- **ÉNONCÉ A**: Extrayez de l'article sur l'expression en jeu de rôle tout le passage qui va de « Introduction » jusqu'à « chacun et chacune. », sans en modifier un mot.

════════

En tant que MJ ou joueuse, vous avez toujours rêvé d’avoir un flow libéré, fluide et audacieux ? Ces techniques ultimes de ninja du roleplay sont faites pour vous !
Et vous, comment faites-vous pour vous faire bien comprendre de vos petits camarades même dans vos propositions les plus audacieuses ?
(temps de lecture : 7 minutes)
Liste des articles de la série « Le jeu de rôle, champ d’expression » :
// Les trois auteurs de la partie de jeu de rôle ;
// Espaces et modes d’expression en JDR ;
// Priorités d’expression, émergence et consensus en JDR ;
// L’expression en JDR : mettre de l’huile dans les rouages.
Introduction
Les trois premiers articles de cette série nous ont montré qu’une partie de jeu de rôle est l’œuvre chorale de trois auteurs (créateur de la base, MJ, joueuses), qu’elle constitue un espace d’expression privilégié et qu’elle est rendue possible par des méthodes de coordination basées sur le collectif, dans le but d’obtenir un consensus entre préparation, improvisation et jeu intérieur de chacun et chacune.

════════

- **ÉNONCÉ B**: Recopiez à l'identique, dans les enregistrements, toutes les lignes depuis celle qui contient « PHI (94, 362) » jusqu'à celle qui contient « GS (196, 58) », ces deux lignes comprises, et rien d'autre.

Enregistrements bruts
════════

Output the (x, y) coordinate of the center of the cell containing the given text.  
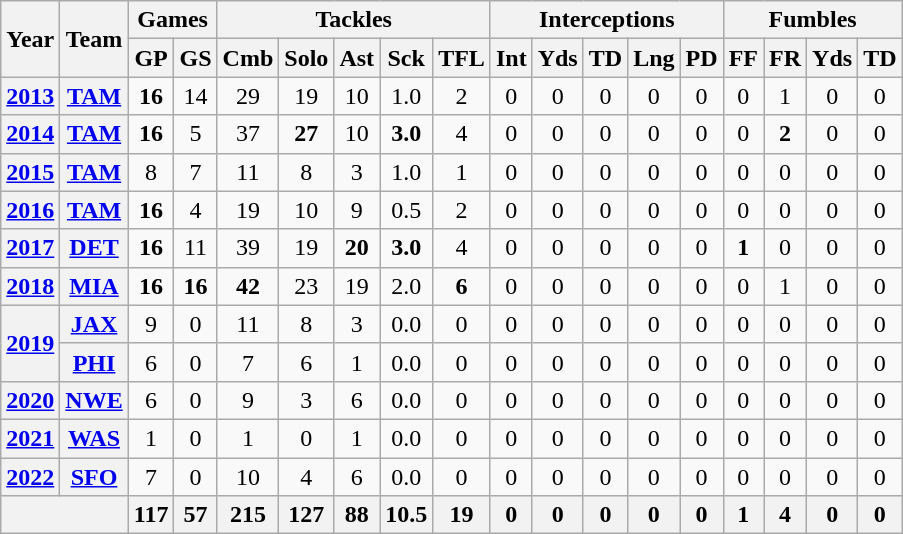
PHI (94, 362)
2013 (30, 96)
Cmb (248, 58)
42 (248, 286)
FR (786, 58)
2019 (30, 343)
2016 (30, 210)
39 (248, 248)
Year (30, 39)
88 (357, 515)
5 (196, 134)
2014 (30, 134)
NWE (94, 400)
Team (94, 39)
JAX (94, 324)
20 (357, 248)
23 (306, 286)
2022 (30, 477)
2021 (30, 438)
2020 (30, 400)
117 (151, 515)
37 (248, 134)
57 (196, 515)
27 (306, 134)
TFL (462, 58)
127 (306, 515)
Ast (357, 58)
MIA (94, 286)
0.5 (406, 210)
Int (511, 58)
DET (94, 248)
Fumbles (812, 20)
2018 (30, 286)
PD (702, 58)
GP (151, 58)
Interceptions (606, 20)
Games (172, 20)
WAS (94, 438)
Solo (306, 58)
FF (743, 58)
2.0 (406, 286)
14 (196, 96)
Sck (406, 58)
215 (248, 515)
10.5 (406, 515)
GS (196, 58)
Lng (654, 58)
SFO (94, 477)
2015 (30, 172)
29 (248, 96)
Tackles (354, 20)
2017 (30, 248)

════════

- **RÉPONSE ATTENDUE A**:
Introduction
Les trois premiers articles de cette série nous ont montré qu’une partie de jeu de rôle est l’œuvre chorale de trois auteurs (créateur de la base, MJ, joueuses), qu’elle constitue un espace d’expression privilégié et qu’elle est rendue possible par des méthodes de coordination basées sur le collectif, dans le but d’obtenir un consensus entre préparation, improvisation et jeu intérieur de chacun et chacune.

- **RÉPONSE ATTENDUE B**:
PHI (94, 362)
2013 (30, 96)
Cmb (248, 58)
42 (248, 286)
FR (786, 58)
2019 (30, 343)
2016 (30, 210)
39 (248, 248)
Year (30, 39)
88 (357, 515)
5 (196, 134)
2014 (30, 134)
NWE (94, 400)
Team (94, 39)
JAX (94, 324)
20 (357, 248)
23 (306, 286)
2022 (30, 477)
2021 (30, 438)
2020 (30, 400)
117 (151, 515)
37 (248, 134)
57 (196, 515)
27 (306, 134)
TFL (462, 58)
127 (306, 515)
Ast (357, 58)
MIA (94, 286)
0.5 (406, 210)
Int (511, 58)
DET (94, 248)
Fumbles (812, 20)
2018 (30, 286)
PD (702, 58)
GP (151, 58)
Interceptions (606, 20)
Games (172, 20)
WAS (94, 438)
Solo (306, 58)
FF (743, 58)
2.0 (406, 286)
14 (196, 96)
Sck (406, 58)
215 (248, 515)
10.5 (406, 515)
GS (196, 58)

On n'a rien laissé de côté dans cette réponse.